[Start of Data provided]

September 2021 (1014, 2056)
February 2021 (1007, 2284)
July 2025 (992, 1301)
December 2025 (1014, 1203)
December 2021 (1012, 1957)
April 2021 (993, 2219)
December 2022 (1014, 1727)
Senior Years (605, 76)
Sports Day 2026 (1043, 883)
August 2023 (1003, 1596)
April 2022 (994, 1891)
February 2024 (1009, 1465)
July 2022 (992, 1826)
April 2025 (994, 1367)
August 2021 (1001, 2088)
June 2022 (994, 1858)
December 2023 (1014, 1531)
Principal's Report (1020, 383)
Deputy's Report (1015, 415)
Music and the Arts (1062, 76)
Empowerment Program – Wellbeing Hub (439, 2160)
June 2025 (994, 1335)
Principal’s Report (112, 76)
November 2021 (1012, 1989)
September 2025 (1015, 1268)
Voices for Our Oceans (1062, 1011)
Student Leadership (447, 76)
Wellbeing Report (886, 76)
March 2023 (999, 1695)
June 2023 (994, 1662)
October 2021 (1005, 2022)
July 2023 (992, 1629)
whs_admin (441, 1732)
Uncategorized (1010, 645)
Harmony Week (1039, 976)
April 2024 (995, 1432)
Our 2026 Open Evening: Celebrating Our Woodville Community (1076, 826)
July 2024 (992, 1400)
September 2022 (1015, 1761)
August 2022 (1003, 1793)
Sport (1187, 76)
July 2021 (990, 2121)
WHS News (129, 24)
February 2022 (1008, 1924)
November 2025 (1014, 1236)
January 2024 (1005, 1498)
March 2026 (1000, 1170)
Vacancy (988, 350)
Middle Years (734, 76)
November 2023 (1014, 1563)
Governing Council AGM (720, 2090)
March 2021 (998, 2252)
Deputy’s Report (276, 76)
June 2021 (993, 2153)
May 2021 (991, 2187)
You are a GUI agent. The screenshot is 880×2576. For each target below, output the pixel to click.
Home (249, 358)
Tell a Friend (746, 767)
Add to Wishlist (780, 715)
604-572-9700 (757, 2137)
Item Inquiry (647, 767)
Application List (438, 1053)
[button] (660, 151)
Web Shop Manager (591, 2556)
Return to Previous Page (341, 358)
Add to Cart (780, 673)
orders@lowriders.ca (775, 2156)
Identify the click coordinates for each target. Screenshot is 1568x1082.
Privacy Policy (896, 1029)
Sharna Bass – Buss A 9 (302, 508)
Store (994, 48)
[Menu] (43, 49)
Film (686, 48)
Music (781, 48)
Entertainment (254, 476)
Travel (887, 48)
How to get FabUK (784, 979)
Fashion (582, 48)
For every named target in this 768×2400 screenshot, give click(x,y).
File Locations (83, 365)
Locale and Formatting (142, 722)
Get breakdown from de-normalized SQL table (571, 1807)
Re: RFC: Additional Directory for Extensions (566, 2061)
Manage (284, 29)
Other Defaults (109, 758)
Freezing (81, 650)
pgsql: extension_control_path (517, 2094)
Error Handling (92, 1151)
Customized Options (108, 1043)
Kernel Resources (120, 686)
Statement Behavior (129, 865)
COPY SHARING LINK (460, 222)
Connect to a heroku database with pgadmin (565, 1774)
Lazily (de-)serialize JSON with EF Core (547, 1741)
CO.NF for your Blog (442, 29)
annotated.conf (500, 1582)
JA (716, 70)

[End of Data provided]

* [Exercise instructions] Copy out every line of the listing above word for word, changing nothing.

* [Task solution]
September 2021 (1014, 2056)
February 2021 (1007, 2284)
July 2025 (992, 1301)
December 2025 (1014, 1203)
December 2021 (1012, 1957)
April 2021 (993, 2219)
December 2022 (1014, 1727)
Senior Years (605, 76)
Sports Day 2026 (1043, 883)
August 2023 (1003, 1596)
April 2022 (994, 1891)
February 2024 (1009, 1465)
July 2022 (992, 1826)
April 2025 (994, 1367)
August 2021 (1001, 2088)
June 2022 (994, 1858)
December 2023 (1014, 1531)
Principal's Report (1020, 383)
Deputy's Report (1015, 415)
Music and the Arts (1062, 76)
Empowerment Program – Wellbeing Hub (439, 2160)
June 2025 (994, 1335)
Principal’s Report (112, 76)
November 2021 (1012, 1989)
September 2025 (1015, 1268)
Voices for Our Oceans (1062, 1011)
Student Leadership (447, 76)
Wellbeing Report (886, 76)
March 2023 (999, 1695)
June 2023 (994, 1662)
October 2021 (1005, 2022)
July 2023 (992, 1629)
whs_admin (441, 1732)
Uncategorized (1010, 645)
Harmony Week (1039, 976)
April 2024 (995, 1432)
Our 2026 Open Evening: Celebrating Our Woodville Community (1076, 826)
July 2024 (992, 1400)
September 2022 (1015, 1761)
August 2022 (1003, 1793)
Sport (1187, 76)
July 2021 (990, 2121)
WHS News (129, 24)
February 2022 (1008, 1924)
November 2025 (1014, 1236)
January 2024 (1005, 1498)
March 2026 (1000, 1170)
Vacancy (988, 350)
Middle Years (734, 76)
November 2023 (1014, 1563)
Governing Council AGM (720, 2090)
March 2021 (998, 2252)
Deputy’s Report (276, 76)
June 2021 (993, 2153)
May 2021 (991, 2187)
You are a GUI agent. The screenshot is 880×2576. For each target below, output the pixel to click.
Home (249, 358)
Tell a Friend (746, 767)
Add to Wishlist (780, 715)
604-572-9700 (757, 2137)
Item Inquiry (647, 767)
Application List (438, 1053)
[button] (660, 151)
Web Shop Manager (591, 2556)
Return to Previous Page (341, 358)
Add to Cart (780, 673)
orders@lowriders.ca (775, 2156)
Identify the click coordinates for each target. Screenshot is 1568x1082.
Privacy Policy (896, 1029)
Sharna Bass – Buss A 9 (302, 508)
Store (994, 48)
[Menu] (43, 49)
Film (686, 48)
Music (781, 48)
Entertainment (254, 476)
Travel (887, 48)
How to get FabUK (784, 979)
Fashion (582, 48)
For every named target in this 768×2400 screenshot, give click(x,y).
File Locations (83, 365)
Locale and Formatting (142, 722)
Get breakdown from de-normalized SQL table (571, 1807)
Re: RFC: Additional Directory for Extensions (566, 2061)
Manage (284, 29)
Other Defaults (109, 758)
Freezing (81, 650)
pgsql: extension_control_path (517, 2094)
Error Handling (92, 1151)
Customized Options (108, 1043)
Kernel Resources (120, 686)
Statement Behavior (129, 865)
COPY SHARING LINK (460, 222)
Connect to a heroku database with pgadmin (565, 1774)
Lazily (de-)serialize JSON with EF Core (547, 1741)
CO.NF for your Blog (442, 29)
annotated.conf (500, 1582)
JA (716, 70)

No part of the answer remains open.